The theory: All matter and energy exists at a dimensionless point. No length, width, height, or time.

The statement "the big bang exists" is true. At the point at which that statement is true, the qualities of length-having, width-having, and height-having are true. (The three large spatial dimensions)

The statement "time exists" is true.

From the moment that the statement "time exists" is true, we have causality. We have change. We have interrelations between mass and energy in the theatre of spacetime. We can speak of a "before," and "after" - relations in time. Tenses become true expressions about reality: "happened," "happening," "will happen" become sensible.

So....... what's the problem?

The problem is that it is a fundamental logical fallacy to say things such as "the big bang happened," "the universe came into existence," "the three spatial dimensions existed before time," or "the universe existed at a dimensionless point before the big bang."

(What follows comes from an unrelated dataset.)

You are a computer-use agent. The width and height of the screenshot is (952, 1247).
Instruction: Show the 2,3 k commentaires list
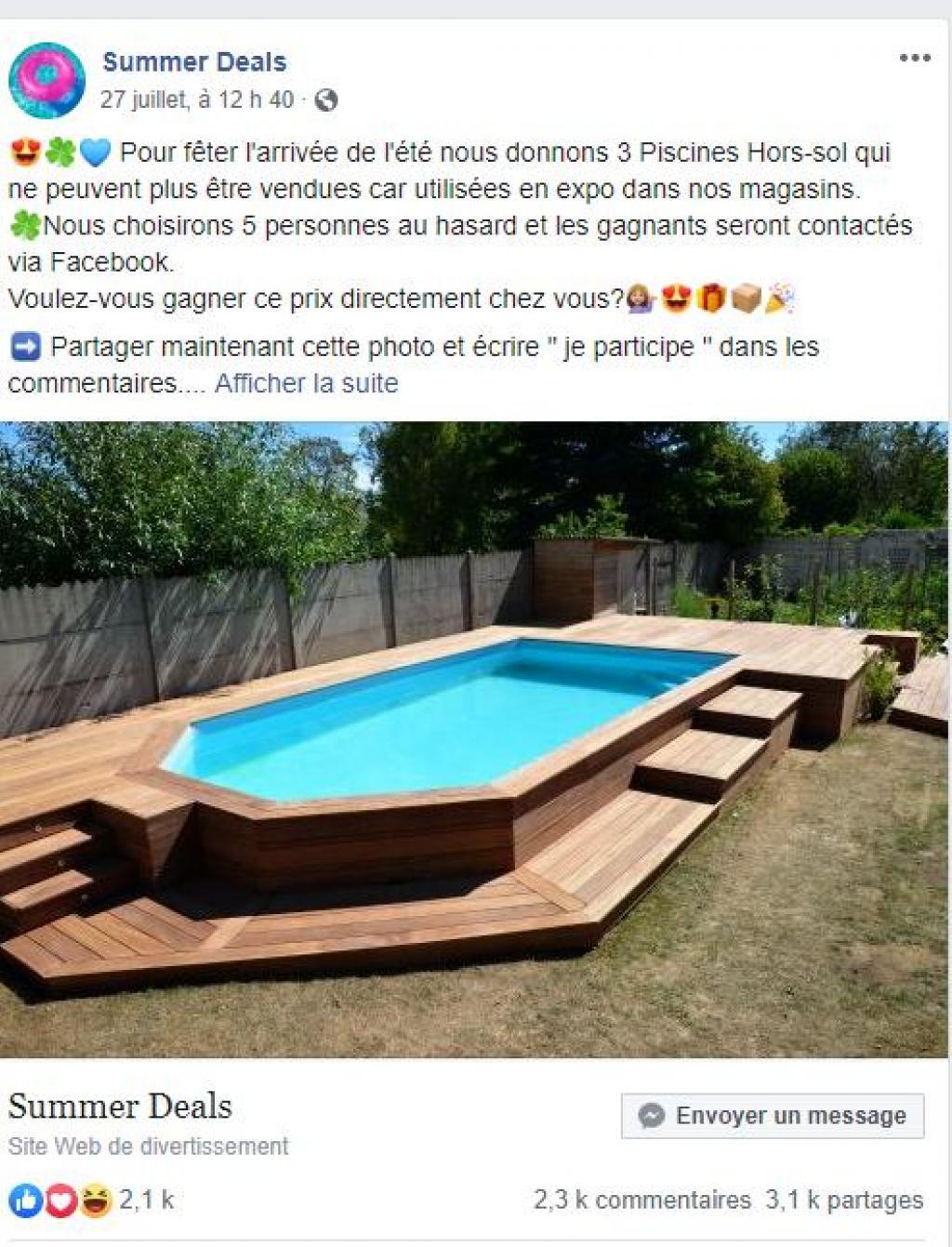pos(641,1201)
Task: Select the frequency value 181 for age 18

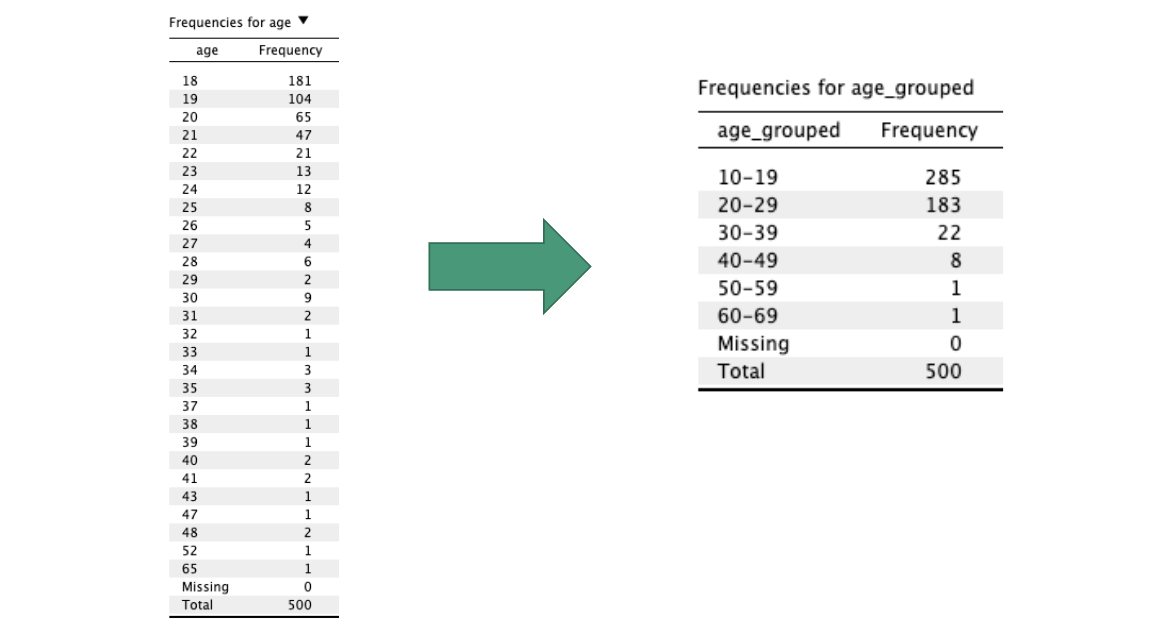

It occurs to me that one problem with all this is that I'm speaking about math I wouldn't understand using English. Hawking & Hartle certainly realize the problem, but they speak in math, so they would say that the universe has no origin in any sense that we might understand it. That it has no beginning.

Yet....here it is.

Further, it seems that without regard to math involved, the concept of change - of things happening - without time is simply impossible. You cannot have change without time. How can time "come into" existence? That implies a change between "the statement 'time exists' is not true" and "the statement 'time exists' is true". Yet there could be no change without there being time.